• _Your instructions_
Take each line in the entries below that holds "computer" and show it.

• _Dataset excerpts_
§ §

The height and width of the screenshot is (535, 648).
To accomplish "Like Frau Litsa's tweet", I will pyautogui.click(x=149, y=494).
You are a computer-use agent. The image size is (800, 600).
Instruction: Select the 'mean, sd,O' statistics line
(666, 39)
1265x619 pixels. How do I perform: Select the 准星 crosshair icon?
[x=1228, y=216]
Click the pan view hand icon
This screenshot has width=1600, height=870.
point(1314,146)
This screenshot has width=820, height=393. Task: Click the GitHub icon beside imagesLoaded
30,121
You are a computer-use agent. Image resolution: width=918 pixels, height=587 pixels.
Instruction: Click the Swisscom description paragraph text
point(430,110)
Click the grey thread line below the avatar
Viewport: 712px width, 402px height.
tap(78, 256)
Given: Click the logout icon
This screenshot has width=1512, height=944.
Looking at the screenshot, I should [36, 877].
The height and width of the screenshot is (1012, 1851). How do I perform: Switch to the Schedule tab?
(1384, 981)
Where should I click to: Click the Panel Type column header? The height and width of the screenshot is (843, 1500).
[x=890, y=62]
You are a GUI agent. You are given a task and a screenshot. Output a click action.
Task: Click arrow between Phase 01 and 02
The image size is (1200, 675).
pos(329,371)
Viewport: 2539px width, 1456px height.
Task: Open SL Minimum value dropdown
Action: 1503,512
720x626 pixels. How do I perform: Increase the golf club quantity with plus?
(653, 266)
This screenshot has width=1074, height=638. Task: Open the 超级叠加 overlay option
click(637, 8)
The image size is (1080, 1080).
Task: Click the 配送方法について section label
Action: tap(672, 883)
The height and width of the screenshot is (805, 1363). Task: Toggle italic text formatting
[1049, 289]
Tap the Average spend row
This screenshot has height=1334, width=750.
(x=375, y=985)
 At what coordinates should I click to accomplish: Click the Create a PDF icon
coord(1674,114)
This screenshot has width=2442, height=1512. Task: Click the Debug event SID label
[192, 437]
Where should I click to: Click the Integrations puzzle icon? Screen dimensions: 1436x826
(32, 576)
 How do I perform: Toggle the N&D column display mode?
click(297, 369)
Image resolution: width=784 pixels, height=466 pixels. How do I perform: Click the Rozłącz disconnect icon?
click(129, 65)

§ §

• _Solution to this problem_
You are a computer-use agent. The image size is (800, 600).
You are a computer-use agent. Image resolution: width=918 pixels, height=587 pixels.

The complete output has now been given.